5月16日,学院邀请上海市数据科学重点实验室SKA实验室主任池明旻副教授举办了一场 “大数据助力打开 ‘天眼’” 专题讲座。
池明旻老师首先向大家介绍了 “天眼” 的基本情况。“天眼” 是位于贵州省黔南布依族苗族自治州平塘县大窝凼的喀斯特洼坑中的500米口径球面射电望远镜,简称FAST(Five-hundred-meter Aperture Spherical radio Telescope),在2016年9月25日建成出光。由望远镜的口径越大,收到的数据就越远越多,甚至可以收集到十亿光年远的数据,而十亿光年的数据又非常古老,能让我们分析出宇宙的演化。
FAST每天能收集到10TB数据,每年就有3.5PB的数据,这么庞大的数据就不能仅依靠经验丰富的天文学家来判别,需要设计一个基于机器学习的分类系统。池明旻老师告诉同学们,不同于人们印象中在望远镜前观测星空的形象,现在80%天文学家都坐在电脑前做数据分析,可见数据分析对天文学是多么重要。FAST项目已经建成了相应的数据中心,来分析收集到的数据。
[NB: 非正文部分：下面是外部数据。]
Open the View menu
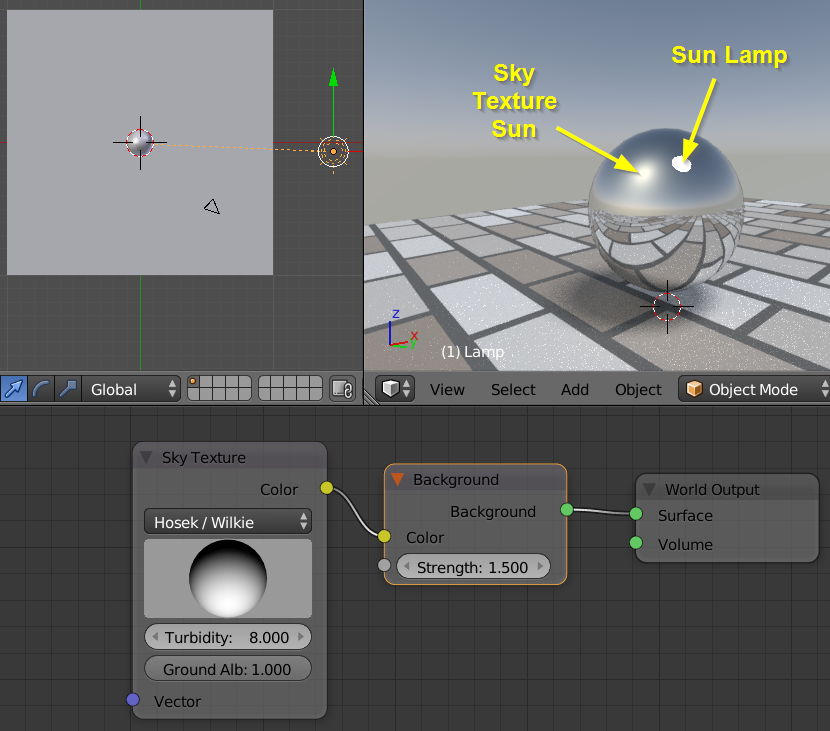 [447, 389]
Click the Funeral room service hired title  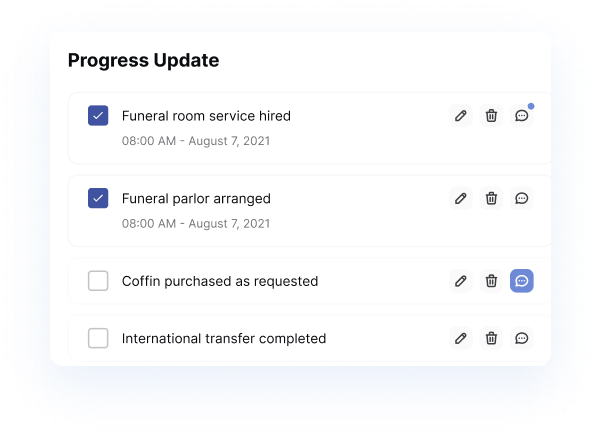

池明旻老师简要回顾了机器学习的历史,并指出现阶段机器学习仍然有语义提取和理解的瓶颈。随后,她讲解了整个机器学习脉冲星搜索系统,包括模型训练和结果预测等部分以及所用到的分类方法。池明旻老师还介绍了在系统架构方面项目技术实现的总体思路和平台优化中已完成的工作,并结合分布式计算框架SPARK(CPU)和TensorFlow(GPU)的混合架构系统设计方法讲解了如何在项目中处理数据调度。由于FAST的数据处理的高要求,给分布式系统的网络传输、数据输入输出和计算能力带来了前所未有的挑战,因此她着重介绍了分布式处理系统的功能来帮助同学们了解FAST的实现过程。
本次讲座帮助同学们拓宽了在计算机学科中的视野、丰富了对数据科学应用领域的认知,也引发了大家对国家重点工程和重点项目的关注和兴趣。
池明旻老师所在SKA实验室所从事的研究是国际大科学工程—平方公里阵列射电望远镜(Square Kilometre Array,简称SKA)项目,是国际天文界计划建造的世界最大综合孔径射电望远镜,其接收面积达一平方公里,预计比目前最大的射电望远镜阵(JVLA)的灵敏度提高约50倍,比我国目前最大的单口径射电望远镜(FAST)的灵敏度提高约10倍,为人类认知宇宙提供了重大机遇。SKA产生的科学大数据需30倍的天河2处理能力,SKA反射面天线数据传输率是现有因特网传输率10倍,而孔径阵列数据传输率比现有因特网传输率高100倍以上,给现有的计算、网络传输带来了巨大的挑战。当前,全球约有十几个国家包括中国、英国、荷兰、澳大利亚、南非等几十个科研机构的天文学家和计算机等多个领域工程师参与SKA的建设。